At the same time, Al Jaber noted that AI can help “unlock its own energy challenge,” by helping energy grids optimize their efficiency and power generation.

Below are more highlights from his remarks, which also touched upon energy policy reforms and the widening conflict across the Middle East.

An engine of peace

  • Speaking as the conflict between Israel and Iran continues to escalate, Al Jaber called upon “all parties” to “show restraint.” He also pushed for “peace over provocation, calm over confrontation, and progress through partnership—and only partnership.”
  • “Moments like these remind us that energy is not just the engine of progress,” he said. “It is a cornerstone of peace, stability, and ensuring prosperity.”

Shift into hyperdrive

  • Meeting AI’s energy demand, Al Jaber argued, will require a “systemwide shift” that brings the energy, technology, finance, and policy sectors “in sync.”
  • It will also require an effort to “hyperscale” energy, by creating a “reliable base load” of energy sources such as gas, renewables backed by energy storage, and nuclear breakthroughs, Al Jaber said.
  • He added that such an effort would also require placing a “pragmatic pause” on the early retirement of existing power plants, to help ensure constant supply while energy leaders work to bring nuclear back into the mainstream.

Power to the people

  • “Power generation is only half of the story, though,” Al Jaber said. “Getting the power to the end user is the other half, and . . . it’s the more complex part of that equation.”
  • He added that solving the equation—updating the energy grid in the United States—would require “an investment surge” of $300 billion annually. “You can’t run tomorrow’s technology on yesterday’s grid,” he added.
  • Al Jaber announced that ADNOC would be increasing its US energy investments, issued through ADNOC’s XRG arm, from $70 billion to $440 billion over the next ten years. “The United States is not just a priority.
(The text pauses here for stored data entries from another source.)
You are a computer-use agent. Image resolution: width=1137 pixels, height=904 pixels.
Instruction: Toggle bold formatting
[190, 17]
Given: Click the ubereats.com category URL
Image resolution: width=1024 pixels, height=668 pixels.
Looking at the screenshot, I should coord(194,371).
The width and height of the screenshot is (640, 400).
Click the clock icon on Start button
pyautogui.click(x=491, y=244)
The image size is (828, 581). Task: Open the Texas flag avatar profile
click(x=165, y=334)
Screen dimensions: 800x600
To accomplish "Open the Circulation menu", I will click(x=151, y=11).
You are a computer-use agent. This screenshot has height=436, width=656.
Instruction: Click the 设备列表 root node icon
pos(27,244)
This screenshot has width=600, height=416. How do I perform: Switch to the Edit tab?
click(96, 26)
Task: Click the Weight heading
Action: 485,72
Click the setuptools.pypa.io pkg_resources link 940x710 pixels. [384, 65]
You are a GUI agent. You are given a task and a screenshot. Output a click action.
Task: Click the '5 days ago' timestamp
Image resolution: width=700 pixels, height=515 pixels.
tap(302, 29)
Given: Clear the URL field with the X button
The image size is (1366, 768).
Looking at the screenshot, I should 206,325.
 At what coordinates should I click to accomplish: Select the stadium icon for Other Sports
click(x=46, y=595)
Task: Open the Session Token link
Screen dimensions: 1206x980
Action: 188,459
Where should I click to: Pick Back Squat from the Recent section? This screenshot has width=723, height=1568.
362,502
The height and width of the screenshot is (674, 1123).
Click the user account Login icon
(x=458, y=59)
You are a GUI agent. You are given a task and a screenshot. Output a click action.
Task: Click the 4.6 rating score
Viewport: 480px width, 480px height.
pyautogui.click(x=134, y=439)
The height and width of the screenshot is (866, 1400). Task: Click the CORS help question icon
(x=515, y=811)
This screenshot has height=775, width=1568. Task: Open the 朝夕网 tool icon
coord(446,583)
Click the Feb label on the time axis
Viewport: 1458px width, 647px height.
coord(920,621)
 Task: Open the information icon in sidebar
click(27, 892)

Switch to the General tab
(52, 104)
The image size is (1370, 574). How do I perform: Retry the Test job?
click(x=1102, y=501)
It is more of an investment imperative,” he said.
  • But beyond investment, policy can also help, he added, pointing to measures that de-risk capital investments and fast-track permitting.

Katherine Golden is an associate director on the Atlantic Council’s editorial team.

Editor’s note: ADNOC and XRG are sponsors of the Atlantic Council’s Global Energy Forum. More information on Forum sponsors can be found here.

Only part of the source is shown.